Reveleer, a health tech company focused on value-based care, has unveiled two new suites of solutions for risk-bearing providers.
Reveleer helps payers manage risk adjustment and quality improvement in-house, using machine learning to simplify the process of collecting member data and improving outcomes. The Prospective Risk Adjustment and Quality Improvement product suites are designed to ease providers’ administrative burden and deliver timely clinical insights at the point of care.
“We give payers and risk-bearing providers a unique 360-degree view of member risk," Jay Ackerman, CEO of Reveleer, said in a press release. "We use proprietary AI to synthesize data from rich claims and clinical sources and quickly deliver accurate, actionable insights directly to clinicians as they care for patients. This represents a significant paradigm shift for value-based care."
Clinicians agree with the clinical recommendations more than 70% of the time, according to the company.

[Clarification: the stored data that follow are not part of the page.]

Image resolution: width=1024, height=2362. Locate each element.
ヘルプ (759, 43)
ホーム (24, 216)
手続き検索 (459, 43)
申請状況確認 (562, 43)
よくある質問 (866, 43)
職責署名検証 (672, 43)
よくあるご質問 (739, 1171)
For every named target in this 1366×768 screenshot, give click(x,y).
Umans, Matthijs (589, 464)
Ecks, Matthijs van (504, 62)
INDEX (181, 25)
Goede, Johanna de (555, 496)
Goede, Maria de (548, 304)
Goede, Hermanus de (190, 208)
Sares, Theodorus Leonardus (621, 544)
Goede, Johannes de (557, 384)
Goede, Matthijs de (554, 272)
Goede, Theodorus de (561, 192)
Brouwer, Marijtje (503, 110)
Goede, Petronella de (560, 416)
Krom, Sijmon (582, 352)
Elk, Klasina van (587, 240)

The Reveleer platform aggregates structured and unstructured patient data from more than 45 EHRs, 75 national and regional health information exchanges (HIEs) and community providers, specialists, labs, prescriptions and more. Its patient summary synthesizes and prioritizes suspected diagnoses with links to clinical source documentation to inform clinical decisions, risk assessment and quality review.
Meanwhile, the AI-driven clinical assisted documentation tool aims to help doctors document patient encounters quickly and accurately, leveraging a content library with more than 1.3 million synonyms, acronyms and abbreviations mapped to industry standards. Clinicians can document assessments and care plans to improve downstream data accuracy and reduce admin burden.
To date, Reveleer’s products have been focused on retrospective programs, or what happened to a patient after an encounter. But that usefulness is limited, Ackerman told Fierce Healthcare. The latest offerings are prospective, focused on insights at the point of care.
Reveleer first started selling to providers in 2022. Now, with improved AI and better access to HEI and EHR data, it can provide more robust product suites, Ackerman said.
Because the offerings are API-driven, they can be integrated into existing provider tools, such as population health management systems. The insights can be delivered within an EHR or in a printable format for those who prefer paper.
Reveleer works with more than 70 payers and large risk-bearing provider groups. The latest products have been deployed to 10 so far. All are in value-based arrangements. Reveleer’s goal is to help providers stay on top of evolving documentation requirements so they can be paid properly.
“The rules of the road are changing all the time,” Ackerman said. “Providers want to be focused on improving the health and well-being of their patients. They’re less focused on how they get judged and how they get paid.”
Reveleer has doubled its business in a year, Ackerman said, with a lot of its success attributable to AI. The company is considering how to use generative AI and large language models, whether publicly available or proprietary, to maximize their data. It is actively cultivating data sets to train its models. Reveleer expects to ingest 150 million pages of clinical data this year alone.